13 Things To Know About Windows
- Leaky and inefficient windows, skylights, and glazed doors account for more than 25 percent of the average household’s energy bills, according to the U.S. Department of Energy.
- Cut noise with insulated or double-pane windows. Wider air spaces and thicker glass reduce noise more.
- Useful Life: Most manufacturers say windows should be replaced after about 20 years. Signs of a failing window include being sealed or painted shut, draftiness, and panes that collect condensation, ice, and frost.
- Skylights provide 30 percent more light than vertical windows of the same size.
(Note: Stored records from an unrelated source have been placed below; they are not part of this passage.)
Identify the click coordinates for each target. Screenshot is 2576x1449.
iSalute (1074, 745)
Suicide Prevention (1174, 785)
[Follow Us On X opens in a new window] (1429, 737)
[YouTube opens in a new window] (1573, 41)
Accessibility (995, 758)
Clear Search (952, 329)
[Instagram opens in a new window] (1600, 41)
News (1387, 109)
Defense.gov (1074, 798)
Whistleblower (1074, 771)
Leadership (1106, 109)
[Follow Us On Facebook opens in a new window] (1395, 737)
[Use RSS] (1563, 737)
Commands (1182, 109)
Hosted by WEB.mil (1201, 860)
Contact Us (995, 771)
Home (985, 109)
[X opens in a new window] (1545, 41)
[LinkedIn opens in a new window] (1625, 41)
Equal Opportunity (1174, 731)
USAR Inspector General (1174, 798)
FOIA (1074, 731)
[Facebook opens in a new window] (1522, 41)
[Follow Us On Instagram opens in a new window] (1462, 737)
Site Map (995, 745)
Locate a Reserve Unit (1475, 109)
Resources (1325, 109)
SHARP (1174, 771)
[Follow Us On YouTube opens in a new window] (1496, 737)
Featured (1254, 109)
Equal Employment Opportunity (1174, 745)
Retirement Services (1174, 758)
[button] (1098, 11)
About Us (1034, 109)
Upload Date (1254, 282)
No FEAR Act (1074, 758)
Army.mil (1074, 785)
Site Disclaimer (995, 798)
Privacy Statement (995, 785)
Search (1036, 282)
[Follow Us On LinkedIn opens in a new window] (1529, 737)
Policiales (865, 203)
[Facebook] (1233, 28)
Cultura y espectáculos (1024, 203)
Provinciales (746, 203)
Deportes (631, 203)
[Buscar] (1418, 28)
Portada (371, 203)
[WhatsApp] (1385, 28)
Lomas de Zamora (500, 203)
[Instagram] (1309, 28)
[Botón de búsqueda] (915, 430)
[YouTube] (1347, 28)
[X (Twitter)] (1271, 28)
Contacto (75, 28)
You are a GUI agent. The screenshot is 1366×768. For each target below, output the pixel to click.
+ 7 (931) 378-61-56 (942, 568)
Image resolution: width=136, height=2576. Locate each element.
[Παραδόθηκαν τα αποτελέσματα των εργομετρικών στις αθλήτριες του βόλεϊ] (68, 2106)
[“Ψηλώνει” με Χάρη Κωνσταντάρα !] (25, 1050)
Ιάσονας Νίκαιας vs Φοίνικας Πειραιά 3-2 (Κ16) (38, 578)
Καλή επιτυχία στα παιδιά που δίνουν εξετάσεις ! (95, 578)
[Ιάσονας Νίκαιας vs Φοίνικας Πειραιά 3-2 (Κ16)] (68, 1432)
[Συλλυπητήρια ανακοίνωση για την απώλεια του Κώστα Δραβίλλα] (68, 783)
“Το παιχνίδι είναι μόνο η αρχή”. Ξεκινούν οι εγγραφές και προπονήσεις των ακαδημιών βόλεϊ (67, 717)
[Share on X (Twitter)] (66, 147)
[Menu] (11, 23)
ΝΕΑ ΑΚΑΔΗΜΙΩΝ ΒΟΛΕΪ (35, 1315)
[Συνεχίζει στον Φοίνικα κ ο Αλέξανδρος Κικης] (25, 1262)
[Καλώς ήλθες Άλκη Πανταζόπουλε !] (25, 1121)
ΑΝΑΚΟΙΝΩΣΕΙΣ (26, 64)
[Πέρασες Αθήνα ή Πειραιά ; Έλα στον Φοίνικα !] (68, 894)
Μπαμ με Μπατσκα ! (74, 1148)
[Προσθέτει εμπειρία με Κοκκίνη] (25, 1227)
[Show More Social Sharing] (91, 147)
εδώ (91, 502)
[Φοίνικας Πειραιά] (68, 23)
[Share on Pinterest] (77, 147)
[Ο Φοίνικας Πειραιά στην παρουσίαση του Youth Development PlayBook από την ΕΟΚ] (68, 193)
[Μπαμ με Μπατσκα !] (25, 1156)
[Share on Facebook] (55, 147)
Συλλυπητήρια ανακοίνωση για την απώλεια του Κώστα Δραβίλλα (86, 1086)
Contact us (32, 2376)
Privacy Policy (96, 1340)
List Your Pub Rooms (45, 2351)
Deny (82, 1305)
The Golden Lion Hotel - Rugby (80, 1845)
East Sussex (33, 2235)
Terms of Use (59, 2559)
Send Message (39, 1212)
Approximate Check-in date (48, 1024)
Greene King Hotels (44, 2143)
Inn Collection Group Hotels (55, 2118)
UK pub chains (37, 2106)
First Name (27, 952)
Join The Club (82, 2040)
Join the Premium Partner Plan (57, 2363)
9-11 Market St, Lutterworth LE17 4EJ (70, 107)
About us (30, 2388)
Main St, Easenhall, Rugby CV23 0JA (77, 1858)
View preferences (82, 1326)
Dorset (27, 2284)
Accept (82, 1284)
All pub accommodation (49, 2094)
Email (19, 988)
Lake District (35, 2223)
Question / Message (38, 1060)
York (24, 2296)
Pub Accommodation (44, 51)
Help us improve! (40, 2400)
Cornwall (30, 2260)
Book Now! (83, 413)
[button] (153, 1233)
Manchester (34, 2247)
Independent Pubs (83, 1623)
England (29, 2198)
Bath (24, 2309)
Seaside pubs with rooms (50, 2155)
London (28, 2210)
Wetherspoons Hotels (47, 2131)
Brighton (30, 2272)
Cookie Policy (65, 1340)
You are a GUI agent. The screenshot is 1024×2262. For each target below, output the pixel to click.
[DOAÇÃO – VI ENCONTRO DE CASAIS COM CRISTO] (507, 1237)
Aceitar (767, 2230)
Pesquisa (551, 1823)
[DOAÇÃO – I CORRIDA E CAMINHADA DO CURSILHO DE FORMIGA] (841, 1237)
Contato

- Solid Wood: Great insulator against heat and cold, but it’s costly, requires maintenance, and is subject to swelling and contracting.
- Aluminum: Strong, affordable, and low-maintenance, but conducts heat and cold.
- Clad: The most expensive type, with wood frames inside and aluminum or vinyl shell on the outside; wood frame helps minimize the transfer of heat and cold, while exterior shell makes window low-maintenance.
- Vinyl: Affordable and low-maintenance, but color may fade over time.
- Composites: Stronger and more durable than wood and vinyl, and priced between the two; can be painted to match a home’s decor.
- Professionally applied window coatings cut glare and energy costs and block UV rays that cause flooring, fabrics, and windows to fade.
- Casement: Easy to crank open. Great for over sinks, countertops, and appliances, where leaning over and lifting a window open would be difficult.
- Awning: Comes in all sizes. Works well with fixed windows. Design allows window to remain open during a light rain.
- Single- and double-hung. Classic styling. Makes for easy lifting, tilting, and cleaning.